• Fed unlikely to lift rates this week


    WASHINGTON: The Federal Reserve opens its sixth monetary policy meeting this year on Tuesday again facing the quandary that the US economy is not clearly ready for an interest rate hike.

    While some economists say the Fed, long anxious to pull away from its crisis-era ultralow rate policy, could surprise with an increase in the federal funds rate on Wednesday, most say it will stand pat.

    With that benchmark, crucial to borrowing and deposit rates around the world, stuck at 0.25-0.50 percent, the Federal Open Market Committee (FOMC), which sets monetary policy, has repeatedly signaled intentions to increase it this year.

    But some weak economic data in recent weeks raises a question mark over the strength of the US economy. And persistent weakness in other major economies also continues to challenge the rationale for a rate increase.

    Jim O’Sullivan, chief US economist at High Frequency Economics, said he thinks December is the month for an increase.

    “We expect Fed officials to couple an on-hold announcement this week with more pronounced ‘tightening is imminent’ guidance,” he said in a client note.

    Just three weeks ago, comments made at the Fed’s annual central banking symposium in Jackson Hole, Wyoming, signaled that the FOMC could finally pull the rate trigger at the end of its September 20-21 meeting.
    Most notably, Fed Chair and FOMC head Janet Yellen said clearly that she thought the time had come.

    “In light of the continued solid performance of the labor market and our outlook for economic activity and inflation, I believe the case for an increase in the federal funds rate has strengthened in recent months,” she said.

    Others, including Fed Deputy Chair Stanley Fischer, reinforced that impression.

    But the data since then has not supported them. Job creation has been relatively good, and the housing market solid. But, extending the second-quarter’s slump, industrial output and consumer spending have stayed weak.

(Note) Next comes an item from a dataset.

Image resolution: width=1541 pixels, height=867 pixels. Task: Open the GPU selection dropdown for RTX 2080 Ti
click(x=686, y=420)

    In addition, inflation — which the Fed has sought with its hefty stimulus policy to increase — remains feeble, not appearing to react to a world awash in easy money.

    The last FOMC official to speak ahead of the meeting, Fed Governor Lael Brainard, held firm with her view that the global economy matters to the Fed, and that it need not rush into a rate hike.

    “To the extent that the effect on inflation of further gradual tightening in labor market conditions is likely to be moderate and gradual, the case to tighten policy preemptively is less compelling,” she said on September 12.

    ‘Like waiting for Godot’
    An increase could happen Wednesday, but it would shock markets. Based on CME fed fund futures trading, the markets give a rate increase Wednesday a 12 percent chance.

    “Waiting for the Fed to hike rates is like waiting for Godot,” said Steven Ricchiuto of Mizuho Securities.

    “No matter how often the makers of domestic monetary policy signal that they are primed to hike rates, the data fails to give them the opportunity, and the September FOMC meeting is likely to be the next in a long string of false positives.”

    While the US is much stronger than the other major economies, the Fed is caught in a similar quandary to the European Central Bank and the Bank of Japan. The economic data is neither strong enough nor consistent enough to tighten the current policy.

    Last week the ECB held rates steady as it seeks proof that its massive stimulus program, with negative interest rates, is working.

    And the BoJ will also meet on Tuesday and Wednesday amid doubts that its own extreme efforts, also including negative interest rates, are having a positive impact.

    “The thinking seems to be… that the Bank of Japan is going to offer some easing this week and in the meantime the Fed is not expected to raise rates,” said Chris Low of FTN Financial.